=== Aim of the exercise ===
Give back exactly the lines of the data below, starting with the line that has "The width and height of the screenshot is (1245, 826)." and going on through the line that has "You are a GUI".

=== Dataset entries ===
- - - - -

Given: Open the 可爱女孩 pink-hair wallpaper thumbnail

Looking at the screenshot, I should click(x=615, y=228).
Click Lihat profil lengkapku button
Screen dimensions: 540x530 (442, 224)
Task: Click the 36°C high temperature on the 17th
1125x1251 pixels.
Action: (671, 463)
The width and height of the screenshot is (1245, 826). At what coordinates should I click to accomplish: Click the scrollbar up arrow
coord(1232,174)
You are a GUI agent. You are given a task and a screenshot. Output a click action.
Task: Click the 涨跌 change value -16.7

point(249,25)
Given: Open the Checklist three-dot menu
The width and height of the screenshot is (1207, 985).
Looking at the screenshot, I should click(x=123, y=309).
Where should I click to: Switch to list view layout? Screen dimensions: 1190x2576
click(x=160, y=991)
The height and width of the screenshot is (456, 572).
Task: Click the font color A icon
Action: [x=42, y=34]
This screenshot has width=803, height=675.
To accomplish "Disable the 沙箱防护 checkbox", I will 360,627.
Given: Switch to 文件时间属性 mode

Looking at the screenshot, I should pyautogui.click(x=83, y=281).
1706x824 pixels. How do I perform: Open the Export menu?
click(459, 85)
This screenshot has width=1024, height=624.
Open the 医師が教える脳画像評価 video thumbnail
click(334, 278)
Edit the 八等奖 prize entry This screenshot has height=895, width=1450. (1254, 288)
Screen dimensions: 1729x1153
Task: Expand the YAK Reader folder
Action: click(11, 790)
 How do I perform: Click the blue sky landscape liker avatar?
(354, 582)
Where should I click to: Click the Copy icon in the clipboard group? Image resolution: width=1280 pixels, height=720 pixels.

- - - - -

=== Output below ===
The width and height of the screenshot is (1245, 826). At what coordinates should I click to accomplish: Click the scrollbar up arrow
coord(1232,174)
You are a GUI agent. You are given a task and a screenshot. Output a click action.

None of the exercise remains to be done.